--- RECORDS FOR THIS TASK ---

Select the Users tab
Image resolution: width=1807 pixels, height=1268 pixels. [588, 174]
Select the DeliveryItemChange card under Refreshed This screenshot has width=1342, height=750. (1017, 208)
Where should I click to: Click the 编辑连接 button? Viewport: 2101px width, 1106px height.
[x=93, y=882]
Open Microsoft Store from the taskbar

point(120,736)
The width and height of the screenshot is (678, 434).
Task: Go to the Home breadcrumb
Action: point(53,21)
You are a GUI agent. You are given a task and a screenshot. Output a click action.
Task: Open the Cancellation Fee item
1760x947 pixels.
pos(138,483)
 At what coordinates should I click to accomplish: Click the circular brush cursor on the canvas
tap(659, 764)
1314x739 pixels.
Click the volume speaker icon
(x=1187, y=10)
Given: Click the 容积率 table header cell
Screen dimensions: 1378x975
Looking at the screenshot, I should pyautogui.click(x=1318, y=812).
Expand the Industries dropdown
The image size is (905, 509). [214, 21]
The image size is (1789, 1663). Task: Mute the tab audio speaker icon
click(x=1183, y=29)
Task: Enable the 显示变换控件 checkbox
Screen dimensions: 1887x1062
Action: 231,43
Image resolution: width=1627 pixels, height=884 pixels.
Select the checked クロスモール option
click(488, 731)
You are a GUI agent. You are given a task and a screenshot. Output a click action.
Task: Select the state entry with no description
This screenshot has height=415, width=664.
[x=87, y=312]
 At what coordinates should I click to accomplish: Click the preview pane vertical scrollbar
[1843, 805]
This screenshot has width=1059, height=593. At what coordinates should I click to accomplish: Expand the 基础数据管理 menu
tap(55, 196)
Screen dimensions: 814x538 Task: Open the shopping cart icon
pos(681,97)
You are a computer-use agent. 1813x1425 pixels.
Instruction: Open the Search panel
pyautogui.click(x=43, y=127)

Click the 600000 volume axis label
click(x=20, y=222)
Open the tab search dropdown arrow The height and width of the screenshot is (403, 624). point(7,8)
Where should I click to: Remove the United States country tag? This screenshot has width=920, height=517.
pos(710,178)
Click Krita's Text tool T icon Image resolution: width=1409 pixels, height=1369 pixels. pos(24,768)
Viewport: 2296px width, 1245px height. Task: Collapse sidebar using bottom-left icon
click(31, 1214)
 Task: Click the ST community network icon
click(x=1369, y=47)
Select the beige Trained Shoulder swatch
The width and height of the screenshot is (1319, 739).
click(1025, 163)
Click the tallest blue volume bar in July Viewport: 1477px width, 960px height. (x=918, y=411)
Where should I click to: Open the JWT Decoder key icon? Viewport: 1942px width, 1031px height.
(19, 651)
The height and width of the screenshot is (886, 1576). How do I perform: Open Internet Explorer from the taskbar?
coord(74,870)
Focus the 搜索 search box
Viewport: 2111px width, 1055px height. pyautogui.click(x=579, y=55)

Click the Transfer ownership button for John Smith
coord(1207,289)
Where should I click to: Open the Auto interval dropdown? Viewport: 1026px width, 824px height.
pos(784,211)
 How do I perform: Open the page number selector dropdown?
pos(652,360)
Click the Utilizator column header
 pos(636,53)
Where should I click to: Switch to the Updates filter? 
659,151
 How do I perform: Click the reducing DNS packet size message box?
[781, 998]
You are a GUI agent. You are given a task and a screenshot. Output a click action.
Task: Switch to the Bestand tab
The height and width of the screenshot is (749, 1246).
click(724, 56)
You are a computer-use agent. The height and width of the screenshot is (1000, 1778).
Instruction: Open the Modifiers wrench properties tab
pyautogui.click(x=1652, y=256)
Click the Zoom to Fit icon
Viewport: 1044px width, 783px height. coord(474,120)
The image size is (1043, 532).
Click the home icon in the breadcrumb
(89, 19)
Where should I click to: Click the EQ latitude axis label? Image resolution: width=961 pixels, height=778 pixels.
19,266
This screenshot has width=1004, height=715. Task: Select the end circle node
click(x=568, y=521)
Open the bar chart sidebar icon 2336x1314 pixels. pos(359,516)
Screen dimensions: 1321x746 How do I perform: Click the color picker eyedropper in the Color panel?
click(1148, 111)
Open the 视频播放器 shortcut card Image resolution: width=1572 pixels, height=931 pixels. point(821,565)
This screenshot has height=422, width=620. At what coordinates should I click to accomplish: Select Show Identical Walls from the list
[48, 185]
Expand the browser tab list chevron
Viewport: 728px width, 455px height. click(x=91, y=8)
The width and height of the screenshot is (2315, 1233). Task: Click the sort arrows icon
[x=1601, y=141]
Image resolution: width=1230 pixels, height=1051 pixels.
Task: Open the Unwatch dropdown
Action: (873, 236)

---

Every line of the listing that includes "computer" must be shown.

You are a computer-use agent. 1813x1425 pixels.
You are a computer-use agent. The height and width of the screenshot is (1000, 1778).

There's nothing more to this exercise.